WHAT THE TASK ASKS — Output the entries below without any alteration.

Records contained in a dataset:

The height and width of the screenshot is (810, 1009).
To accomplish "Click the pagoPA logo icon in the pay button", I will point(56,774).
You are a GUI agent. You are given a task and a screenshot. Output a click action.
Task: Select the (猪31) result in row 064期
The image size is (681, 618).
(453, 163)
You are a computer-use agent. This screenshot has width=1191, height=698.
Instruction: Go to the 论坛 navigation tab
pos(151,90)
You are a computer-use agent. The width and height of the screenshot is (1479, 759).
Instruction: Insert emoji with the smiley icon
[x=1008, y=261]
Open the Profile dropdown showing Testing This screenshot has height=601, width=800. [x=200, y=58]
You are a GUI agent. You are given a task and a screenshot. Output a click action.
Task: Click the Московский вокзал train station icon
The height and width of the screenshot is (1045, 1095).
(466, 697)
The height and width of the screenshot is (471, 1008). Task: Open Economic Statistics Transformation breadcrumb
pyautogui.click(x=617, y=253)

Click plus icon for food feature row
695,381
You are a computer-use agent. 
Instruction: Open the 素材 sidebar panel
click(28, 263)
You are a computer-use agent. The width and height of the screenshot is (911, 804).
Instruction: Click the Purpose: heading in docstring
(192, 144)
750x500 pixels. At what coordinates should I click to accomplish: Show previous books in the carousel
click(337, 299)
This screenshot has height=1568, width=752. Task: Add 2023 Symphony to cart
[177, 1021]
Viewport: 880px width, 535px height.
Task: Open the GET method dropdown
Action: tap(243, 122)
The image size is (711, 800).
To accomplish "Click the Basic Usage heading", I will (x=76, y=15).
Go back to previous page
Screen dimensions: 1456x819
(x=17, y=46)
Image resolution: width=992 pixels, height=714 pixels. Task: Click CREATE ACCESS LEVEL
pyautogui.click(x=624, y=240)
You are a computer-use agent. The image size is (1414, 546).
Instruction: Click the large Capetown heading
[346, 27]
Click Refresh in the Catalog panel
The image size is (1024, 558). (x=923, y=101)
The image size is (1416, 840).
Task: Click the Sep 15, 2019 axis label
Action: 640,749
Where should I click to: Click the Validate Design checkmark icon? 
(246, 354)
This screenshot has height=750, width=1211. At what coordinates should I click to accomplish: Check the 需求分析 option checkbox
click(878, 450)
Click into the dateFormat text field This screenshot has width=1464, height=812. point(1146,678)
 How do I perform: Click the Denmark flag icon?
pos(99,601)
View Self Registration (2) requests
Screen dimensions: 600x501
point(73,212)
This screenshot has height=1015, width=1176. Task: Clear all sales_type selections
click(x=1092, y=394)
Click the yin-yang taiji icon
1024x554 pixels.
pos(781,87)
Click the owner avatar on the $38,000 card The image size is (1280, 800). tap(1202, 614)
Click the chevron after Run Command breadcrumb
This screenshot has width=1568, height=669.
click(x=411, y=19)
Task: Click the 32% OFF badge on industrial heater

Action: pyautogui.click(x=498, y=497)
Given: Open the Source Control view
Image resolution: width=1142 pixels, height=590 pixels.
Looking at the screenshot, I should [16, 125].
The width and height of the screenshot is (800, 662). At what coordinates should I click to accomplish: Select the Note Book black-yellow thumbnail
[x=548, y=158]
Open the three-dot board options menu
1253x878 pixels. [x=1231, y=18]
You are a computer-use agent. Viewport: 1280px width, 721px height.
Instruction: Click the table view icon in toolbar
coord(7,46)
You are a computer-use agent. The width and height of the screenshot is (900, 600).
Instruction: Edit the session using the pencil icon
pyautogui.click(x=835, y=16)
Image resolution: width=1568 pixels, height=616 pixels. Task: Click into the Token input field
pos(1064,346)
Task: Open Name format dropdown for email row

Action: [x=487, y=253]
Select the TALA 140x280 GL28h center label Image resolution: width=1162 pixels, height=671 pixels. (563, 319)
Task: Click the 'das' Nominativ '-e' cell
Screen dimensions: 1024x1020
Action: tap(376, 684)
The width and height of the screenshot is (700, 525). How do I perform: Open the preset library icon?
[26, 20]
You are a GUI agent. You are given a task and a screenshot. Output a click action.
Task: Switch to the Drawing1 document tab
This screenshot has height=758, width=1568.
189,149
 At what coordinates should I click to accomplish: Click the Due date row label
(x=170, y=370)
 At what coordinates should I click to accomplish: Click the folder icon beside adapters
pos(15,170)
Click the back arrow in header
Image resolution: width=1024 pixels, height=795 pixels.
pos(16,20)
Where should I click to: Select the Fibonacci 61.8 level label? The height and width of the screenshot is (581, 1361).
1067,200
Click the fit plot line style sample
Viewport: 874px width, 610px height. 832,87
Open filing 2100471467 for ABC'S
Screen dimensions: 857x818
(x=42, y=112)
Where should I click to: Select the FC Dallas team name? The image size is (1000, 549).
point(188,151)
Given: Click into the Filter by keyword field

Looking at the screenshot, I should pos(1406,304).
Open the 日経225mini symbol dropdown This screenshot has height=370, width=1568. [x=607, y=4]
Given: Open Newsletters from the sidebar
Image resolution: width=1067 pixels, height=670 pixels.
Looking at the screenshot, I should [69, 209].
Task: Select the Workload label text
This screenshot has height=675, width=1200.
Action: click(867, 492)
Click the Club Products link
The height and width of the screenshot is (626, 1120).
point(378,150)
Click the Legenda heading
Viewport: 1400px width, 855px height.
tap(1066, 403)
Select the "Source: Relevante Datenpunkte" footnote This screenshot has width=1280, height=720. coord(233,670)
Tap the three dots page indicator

SOLUTION TO THE EXERCISE —
The height and width of the screenshot is (810, 1009).
To accomplish "Click the pagoPA logo icon in the pay button", I will point(56,774).
You are a GUI agent. You are given a task and a screenshot. Output a click action.
Task: Select the (猪31) result in row 064期
The image size is (681, 618).
(453, 163)
You are a computer-use agent. This screenshot has width=1191, height=698.
Instruction: Go to the 论坛 navigation tab
pos(151,90)
You are a computer-use agent. The width and height of the screenshot is (1479, 759).
Instruction: Insert emoji with the smiley icon
[x=1008, y=261]
Open the Profile dropdown showing Testing This screenshot has height=601, width=800. [x=200, y=58]
You are a GUI agent. You are given a task and a screenshot. Output a click action.
Task: Click the Московский вокзал train station icon
The height and width of the screenshot is (1045, 1095).
(466, 697)
The height and width of the screenshot is (471, 1008). Task: Open Economic Statistics Transformation breadcrumb
pyautogui.click(x=617, y=253)

Click plus icon for food feature row
695,381
You are a computer-use agent. 
Instruction: Open the 素材 sidebar panel
click(28, 263)
You are a computer-use agent. The width and height of the screenshot is (911, 804).
Instruction: Click the Purpose: heading in docstring
(192, 144)
750x500 pixels. At what coordinates should I click to accomplish: Show previous books in the carousel
click(337, 299)
This screenshot has height=1568, width=752. Task: Add 2023 Symphony to cart
[177, 1021]
Viewport: 880px width, 535px height.
Task: Open the GET method dropdown
Action: tap(243, 122)
The image size is (711, 800).
To accomplish "Click the Basic Usage heading", I will (x=76, y=15).
Go back to previous page
Screen dimensions: 1456x819
(x=17, y=46)
Image resolution: width=992 pixels, height=714 pixels. Task: Click CREATE ACCESS LEVEL
pyautogui.click(x=624, y=240)
You are a computer-use agent. The image size is (1414, 546).
Instruction: Click the large Capetown heading
[346, 27]
Click Refresh in the Catalog panel
The image size is (1024, 558). (x=923, y=101)
The image size is (1416, 840).
Task: Click the Sep 15, 2019 axis label
Action: 640,749
Where should I click to: Click the Validate Design checkmark icon? 
(246, 354)
This screenshot has height=750, width=1211. At what coordinates should I click to accomplish: Check the 需求分析 option checkbox
click(878, 450)
Click into the dateFormat text field This screenshot has width=1464, height=812. point(1146,678)
 How do I perform: Click the Denmark flag icon?
pos(99,601)
View Self Registration (2) requests
Screen dimensions: 600x501
point(73,212)
This screenshot has height=1015, width=1176. Task: Clear all sales_type selections
click(x=1092, y=394)
Click the yin-yang taiji icon
1024x554 pixels.
pos(781,87)
Click the owner avatar on the $38,000 card The image size is (1280, 800). tap(1202, 614)
Click the chevron after Run Command breadcrumb
This screenshot has width=1568, height=669.
click(x=411, y=19)
Task: Click the 32% OFF badge on industrial heater

Action: pyautogui.click(x=498, y=497)
Given: Open the Source Control view
Image resolution: width=1142 pixels, height=590 pixels.
Looking at the screenshot, I should [16, 125].
The width and height of the screenshot is (800, 662). At what coordinates should I click to accomplish: Select the Note Book black-yellow thumbnail
[x=548, y=158]
Open the three-dot board options menu
1253x878 pixels. [x=1231, y=18]
You are a computer-use agent. Viewport: 1280px width, 721px height.
Instruction: Click the table view icon in toolbar
coord(7,46)
You are a computer-use agent. The width and height of the screenshot is (900, 600).
Instruction: Edit the session using the pencil icon
pyautogui.click(x=835, y=16)
Image resolution: width=1568 pixels, height=616 pixels. Task: Click into the Token input field
pos(1064,346)
Task: Open Name format dropdown for email row

Action: [x=487, y=253]
Select the TALA 140x280 GL28h center label Image resolution: width=1162 pixels, height=671 pixels. (563, 319)
Task: Click the 'das' Nominativ '-e' cell
Screen dimensions: 1024x1020
Action: tap(376, 684)
The width and height of the screenshot is (700, 525). How do I perform: Open the preset library icon?
[26, 20]
You are a GUI agent. You are given a task and a screenshot. Output a click action.
Task: Switch to the Drawing1 document tab
This screenshot has height=758, width=1568.
189,149
 At what coordinates should I click to accomplish: Click the Due date row label
(x=170, y=370)
 At what coordinates should I click to accomplish: Click the folder icon beside adapters
pos(15,170)
Click the back arrow in header
Image resolution: width=1024 pixels, height=795 pixels.
pos(16,20)
Where should I click to: Select the Fibonacci 61.8 level label? The height and width of the screenshot is (581, 1361).
1067,200
Click the fit plot line style sample
Viewport: 874px width, 610px height. 832,87
Open filing 2100471467 for ABC'S
Screen dimensions: 857x818
(x=42, y=112)
Where should I click to: Select the FC Dallas team name? The image size is (1000, 549).
point(188,151)
Given: Click into the Filter by keyword field

Looking at the screenshot, I should pos(1406,304).
Open the 日経225mini symbol dropdown This screenshot has height=370, width=1568. [x=607, y=4]
Given: Open Newsletters from the sidebar
Image resolution: width=1067 pixels, height=670 pixels.
Looking at the screenshot, I should [69, 209].
Task: Select the Workload label text
This screenshot has height=675, width=1200.
Action: click(867, 492)
Click the Club Products link
The height and width of the screenshot is (626, 1120).
point(378,150)
Click the Legenda heading
Viewport: 1400px width, 855px height.
tap(1066, 403)
Select the "Source: Relevante Datenpunkte" footnote This screenshot has width=1280, height=720. coord(233,670)
Tap the three dots page indicator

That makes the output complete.